How to Sell a Product | Jordan B Peterson
How creative entrepreneurs and small operators can overcome the psychological and practical barriers to selling their work.
Overview
The conversation covers why artists and entrepreneurs develop contempt for sales and marketing, why that contempt is self-destructive, and what practical approaches — particularly selling direct to consumer — work better for small operators. It also addresses the personality traits that make selling easier and why large corporate clients are often a trap.
Key takeaways
Contempt for sales and marketing, common among creatives, is a learned bias that directly causes financial failure.
Selling direct to consumer shortens feedback loops and puts you in front of the actual decision-maker every time.
Emotional stability and extraversion are the personality traits most predictive of success in a sales role.

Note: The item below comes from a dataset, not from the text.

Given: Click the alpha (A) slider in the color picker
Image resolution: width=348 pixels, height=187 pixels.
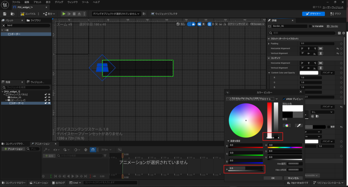Looking at the screenshot, I should coord(246,168).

Large corporate clients move slowly, impose unpredictable rules, and often delay or kill deals indefinitely.
Large companies eventually fail under their own bureaucratic weight, which is the rotation Marx missed in his capital analysis.
Worth quoting
"Don't confuse your ignorance of something important — sales and marketing — with your moral purity. That's a big mistake. It's a big ethical mistake and you will pay for that."
"You have to have a constitution of bloody iron to tolerate that — because the default answer to 'do you want to buy something from me' is no, go away."
"You can actually change an individual's life — if it's a good product."